Mrs. Darrell will probably not qualify for either SSDI or SSI—but, she may. If not already started, now is the time for Dr. Lowe to begin to document the severity of his patient's disability. Though unlikely, should it become impossible for her to return to work, this information will be invaluable in helping make her case for benefits.
In California and some other states (including New York, New Jersey and Hawaii) there is a State Disability Insurance (SDI) program. Most California employees are covered by SDI, which is funded through payroll deductions and "provides affordable, short-term benefits to eligible workers who suffer a loss of wages when they are unable to work due to a non work-related illness or injury …" . Under SDI, "disability" is more liberally defined  and needn't be expected to last for any particular period of time. In addition, it has a waiting period of only 1 week and may last up to 52 weeks. Here's the good news for Mrs. Darrell (and her current employer): her earnings approximately 5 to 17 months before any disability claim were to be submitted would determine her benefits. Since she may have been working for an agency during this time, she may well qualify.

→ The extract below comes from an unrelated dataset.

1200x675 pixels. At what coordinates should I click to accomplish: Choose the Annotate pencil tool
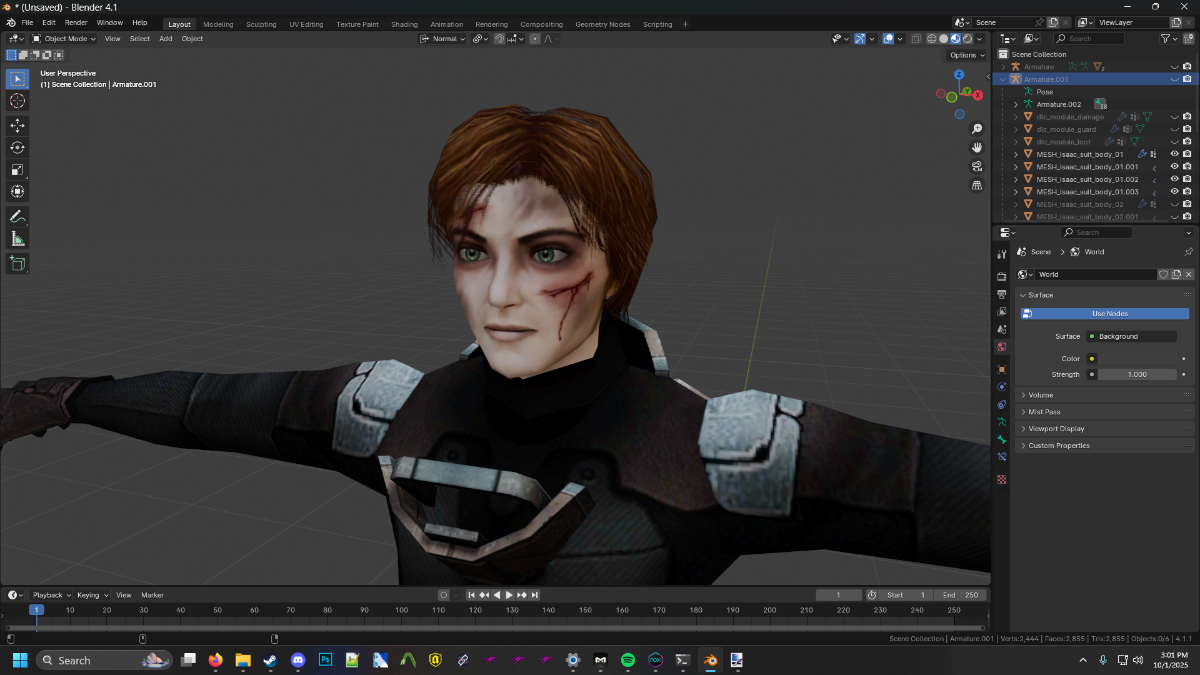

One last source of financial relief for Mrs. Darrell would be from the auto insurance that she and/or the person who hit her might have. There is a statutory minimum limit of liability insurance that all drivers must carry in California. For bodily injury, this (lower) limit for any 1 accident, is $15,000 for death or injury of any 1 person. Some, perhaps most, of this insurance money would go to cover Mrs. Darrell's medical expenses (including her health insurance company's recovery of the cost of Dr. Lowe's office visits, X-rays, MRI, and any physical or other therapy), but some dollars would probably be left over to compensate her for lost wages and, perhaps, pain and suffering. If the person who hit her from behind had no such insurance, then perhaps she has "uninsured motorist" insurance that would be helpful in this regard.
Finally, regarding the problem that we are most clearly presented with in this case: Dr. Lowe's distrust (his "serious doubts") regarding Mrs. Darrell's disability claim. These 2 people have been in a doctor-patient relationship for many years, a relationship that seems to have been good. Good relationships, of course, require trust, or at the least, when trust is in doubt, a willingness to talk openly about problems. Dr. Lowe should speak honestly about his concern that his patient's injury does not warrant permanent disability status. She may well agree! Mrs. Lowe may understandably be very anxious about how long her pain and inability to work will continue. Hearing that these will likely pass in the forthcoming weeks may be good news to her. I believe physicians should take the position that, absent of clear and convincing evidence, their patients are telling the truth. Here there is no such evidence to suggest Mrs. Darrell is lying. Indeed there is no evidence possible to convince one that someone else is or is not in significant pain other than the testimony of the person in pain. Dr. Lowe should believe his patient, and begin an ongoing conversation about her ability to return to work. Together they should develop a plan for physical therapy and other modalities that will help her with pain relief and the return of her functional status–for her sake, not the sake of whatever insurance, state or private, that might afford her financial benefit This is what is required of a good doctor-patient relationship.
Guy Micco, MD, is a clinical professor in the UC Berkeley-UC San Francisco Joint Medical Program and director of the UC Berkeley Center for Medicine, the Humanities, and Law.
The people and events in this case are fictional. Resemblance to real events or to names of people, living or dead, is entirely coincidental. The viewpoints expressed on this site are those of the authors and do not necessarily reflect the views and policies of the AMA.